= ENTRIES SUPPLIED =
++++++
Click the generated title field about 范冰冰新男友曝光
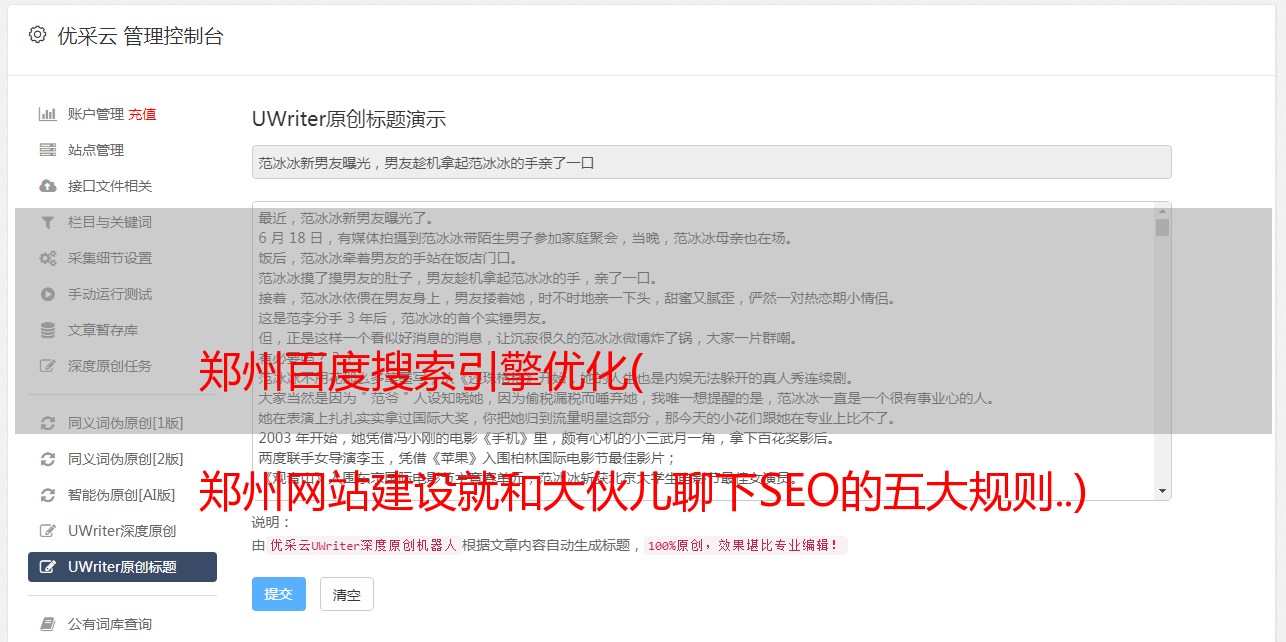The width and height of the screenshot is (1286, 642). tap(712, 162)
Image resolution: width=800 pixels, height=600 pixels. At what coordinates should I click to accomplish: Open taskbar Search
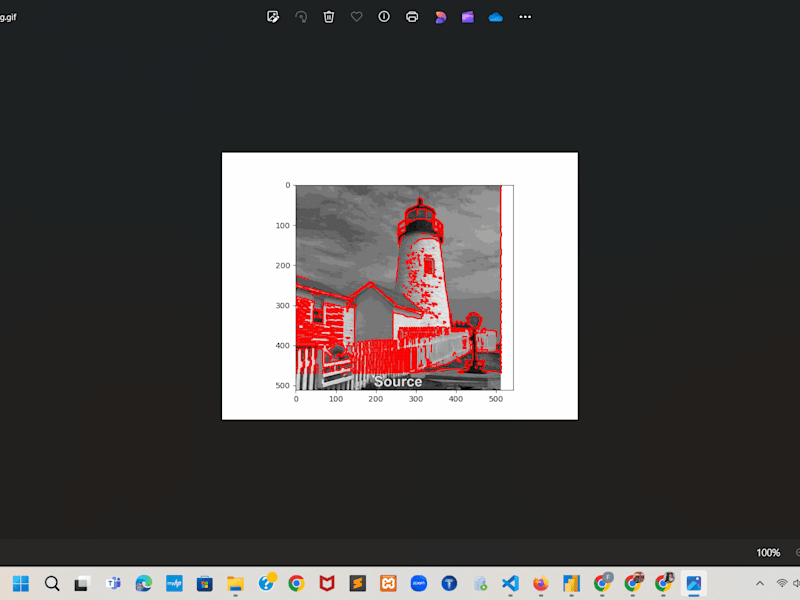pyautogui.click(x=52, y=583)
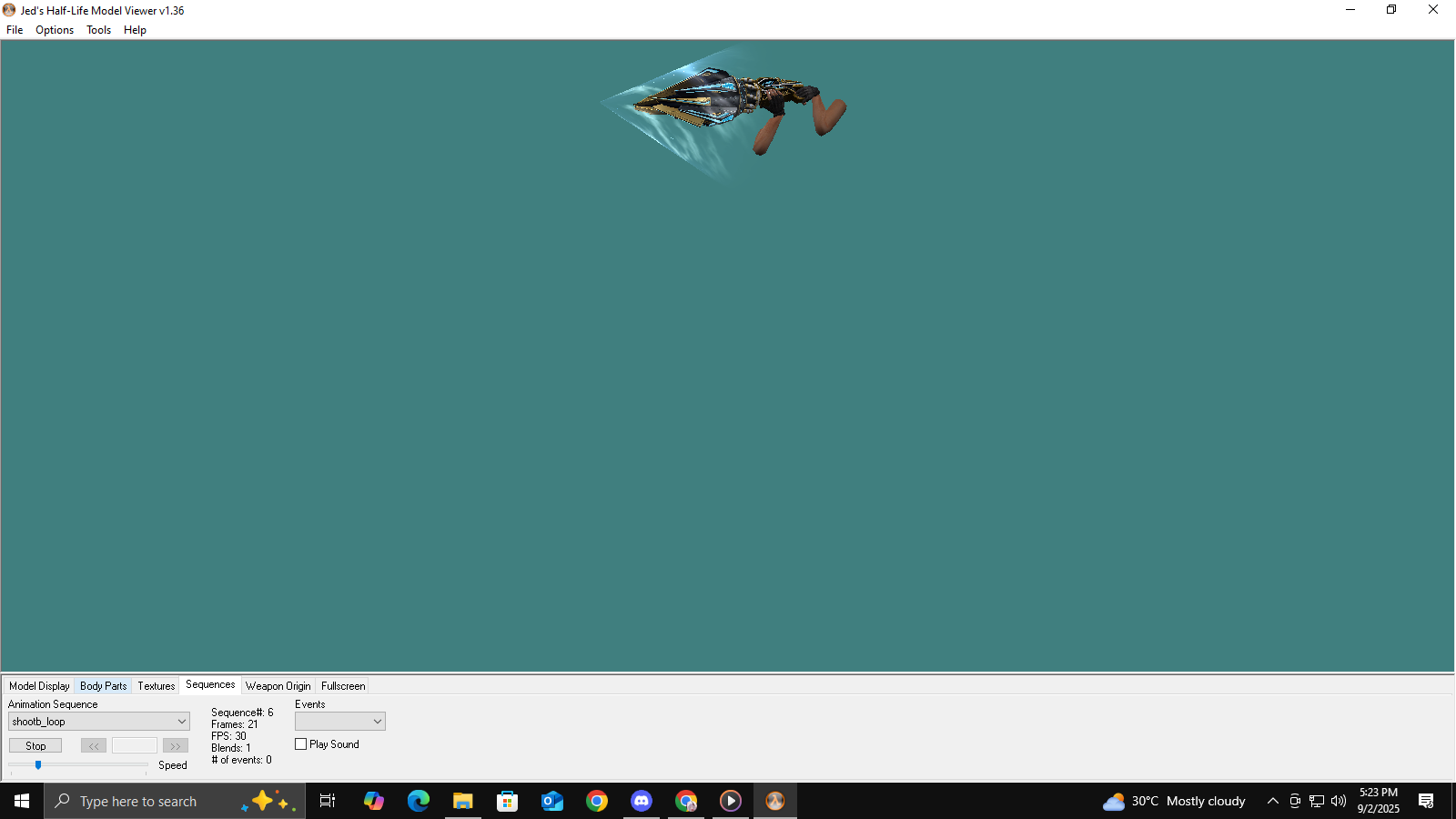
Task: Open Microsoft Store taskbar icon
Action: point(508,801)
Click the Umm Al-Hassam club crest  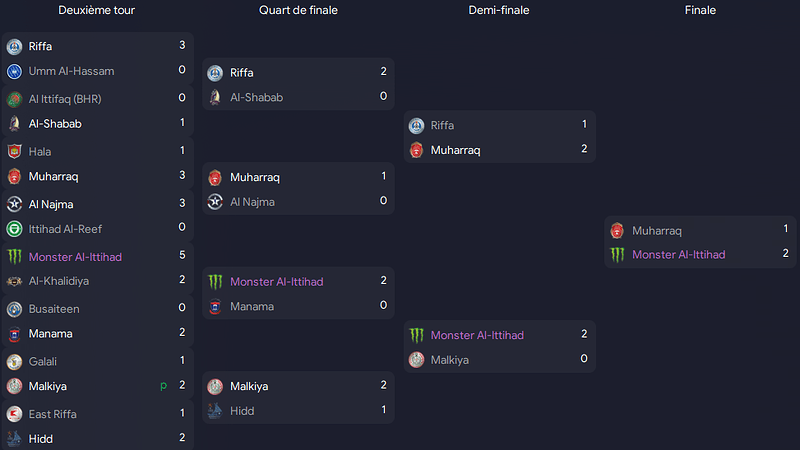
++++++
= YOUR OBJECTIVE =
What is needed is the whole listing again, set down exactly, without its pictures.

= SOLUTION TO THE PROBLEM =
Click the generated title field about 范冰冰新男友曝光
The width and height of the screenshot is (1286, 642). tap(712, 162)
Image resolution: width=800 pixels, height=600 pixels. At what coordinates should I click to accomplish: Open taskbar Search
pyautogui.click(x=52, y=583)
Task: Open Microsoft Store taskbar icon
Action: point(508,801)
Click the Umm Al-Hassam club crest  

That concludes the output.